_EXERCISE DETAILS_
Produce a verbatim copy of the records, and keep the images out of it.

_MATERIAL TO PROCESS_

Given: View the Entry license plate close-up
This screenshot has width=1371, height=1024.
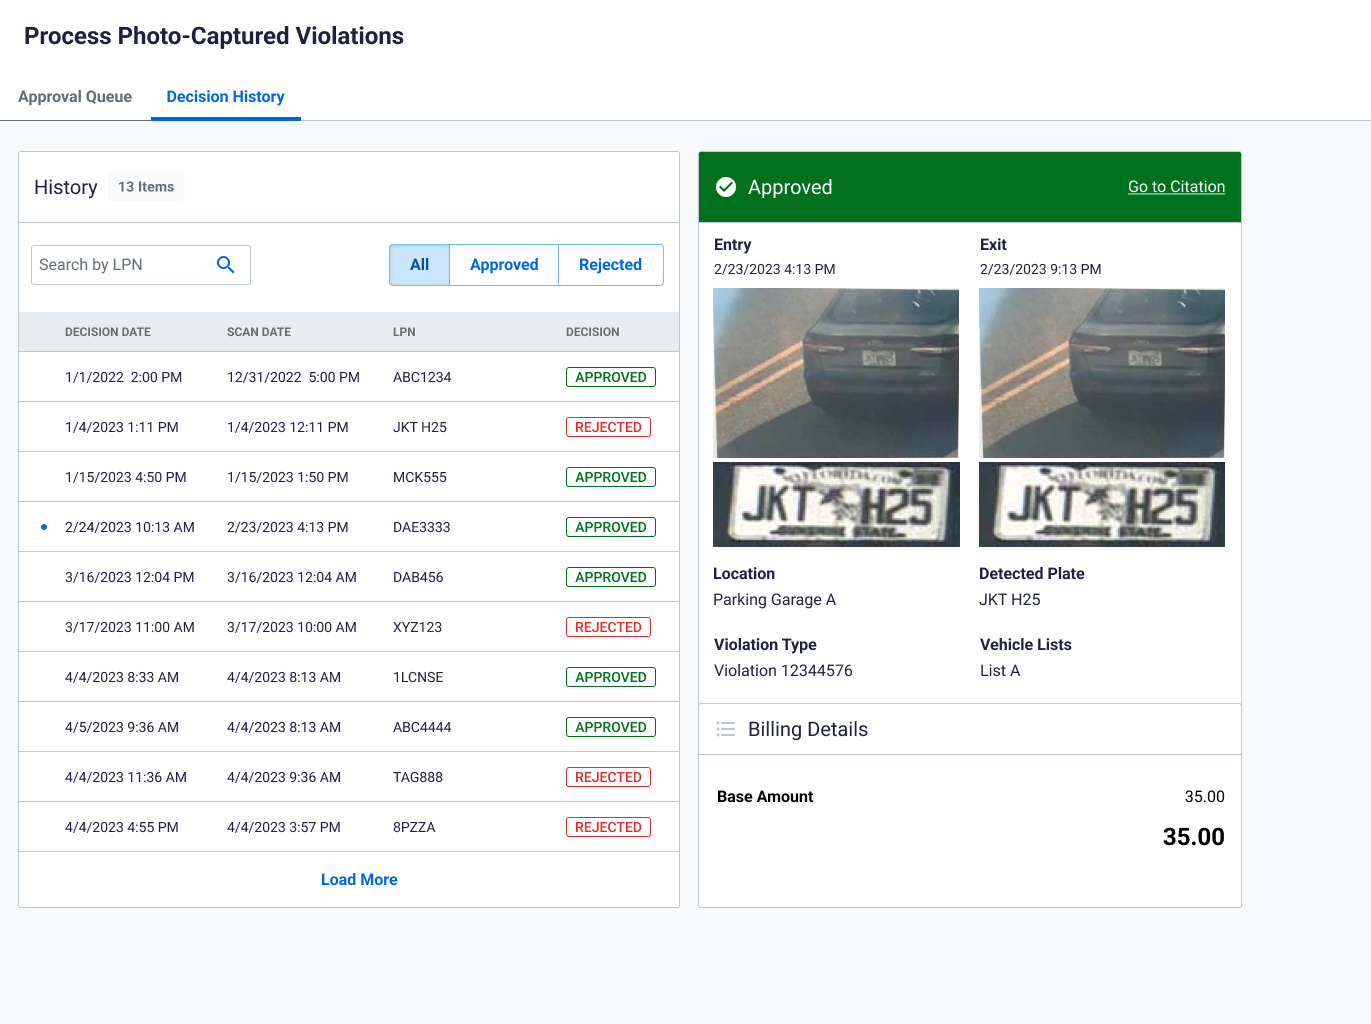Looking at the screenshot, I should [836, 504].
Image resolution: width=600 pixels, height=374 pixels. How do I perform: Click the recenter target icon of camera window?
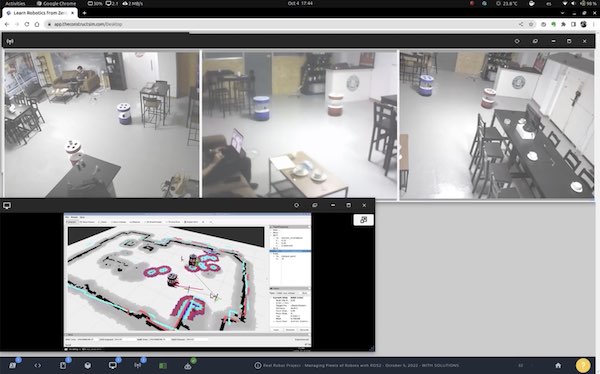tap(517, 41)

_COMPLETED TASK_
Given: View the Entry license plate close-up
This screenshot has width=1371, height=1024.
Looking at the screenshot, I should [836, 504].
Image resolution: width=600 pixels, height=374 pixels. How do I perform: Click the recenter target icon of camera window?
tap(517, 41)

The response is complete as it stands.